**EXERCISE TASKS**
(a) From the amendment, set down word for word the part that opens with the words containing "WHEREAS , the Company and the Executive previously" and closes with "among other things.".
(b) Translate this sentence from the amendment into Spanish: "Executive shall not be entitled to this severance pay and Option acceleration unless and until the release requirements set forth in Section 8 of this Agreement are satisfied."

WHEREAS , the Company and the Executive previously
entered into the Prior Agreement; and
WHEREAS , the Company and the Executive wish to amend
the Prior Agreement by entering into this Amendment to comply with
the parties’ intent that the Prior Agreement be interpreted,
construed and administered in a manner that satisfies
Section 409A of the Internal Revenue Code of 1986, as amended
from time to time, among other things.
NOW, THEREFORE
, in consideration of the mutual
promises and covenants contained herein, the Company and the
Executive, intending to be legally bound, hereby amend the Prior
Agreement effective as of the Effective Date and agree as
follows:
SECTION 1.
AMENDMENT TO THE PRIOR
AGREEMENT
Effective as of the Effective Date,
the following sections of the Prior Agreement are hereby amended
and restated in their entirety to read as follows:
1.
Section 5.1(c) shall
read:
Termination Without
Cause. If the
Company terminates Executive’s employment at any time without
Cause (and other than as a result of death) and such termination is
a “separation from service” under Treasury Regulation
Section 1.409A-1(h), (i) the Company shall make a lump
sum severance payment to Executive in an amount equal to six
(6) months of Executive’s then-current base salary,
subject to withholdings and deductions, payable within ten
(10) days after the effective date of the release executed in
satisfaction of the requirements set forth in Section 8 of
this Agreement, (ii) if you timely elect COBRA health
insurance coverage, the Company will reimburse your COBRA premiums
for a maximum of either six (6) months following the date your
employment terminates or until you secure health insurance coverage
from another source, whichever occurs sooner (but in no event after
Executive ceases to be eligible for COBRA), and (iii) the
vesting of the Option shall immediately accelerate with respect to
the number of shares that would otherwise vest if the Executive was
to remain employed by the Company over the six (6) month
period following the date of such termination. Executive
shall not be entitled to this severance pay and Option acceleration
unless and until the release requirements set forth in
Section 8 of this Agreement are satisfied.

**RAW DATA**
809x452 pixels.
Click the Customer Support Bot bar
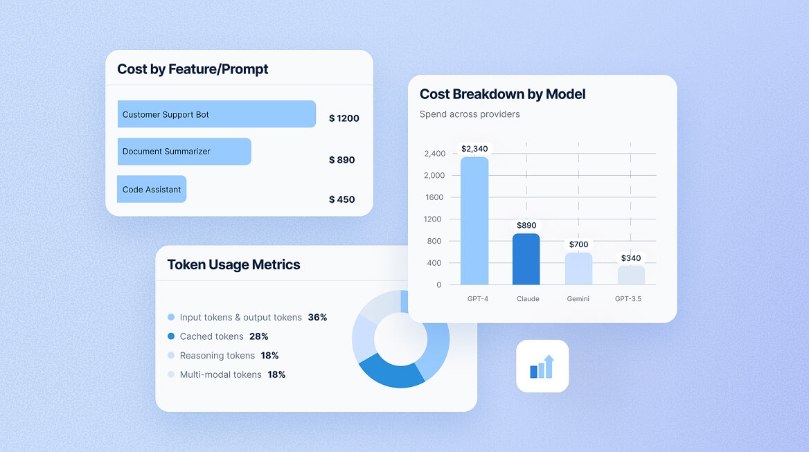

**ANSWERS PROVIDED**
(a)
WHEREAS , the Company and the Executive previously
entered into the Prior Agreement; and
WHEREAS , the Company and the Executive wish to amend
the Prior Agreement by entering into this Amendment to comply with
the parties’ intent that the Prior Agreement be interpreted,
construed and administered in a manner that satisfies
Section 409A of the Internal Revenue Code of 1986, as amended
from time to time, among other things.

(b) El Ejecutivo no tendrá derecho a esta indemnización por despido ni a la aceleración de la Opción mientras no se cumplan los requisitos de renuncia de reclamaciones establecidos en la Sección 8 del presente Acuerdo.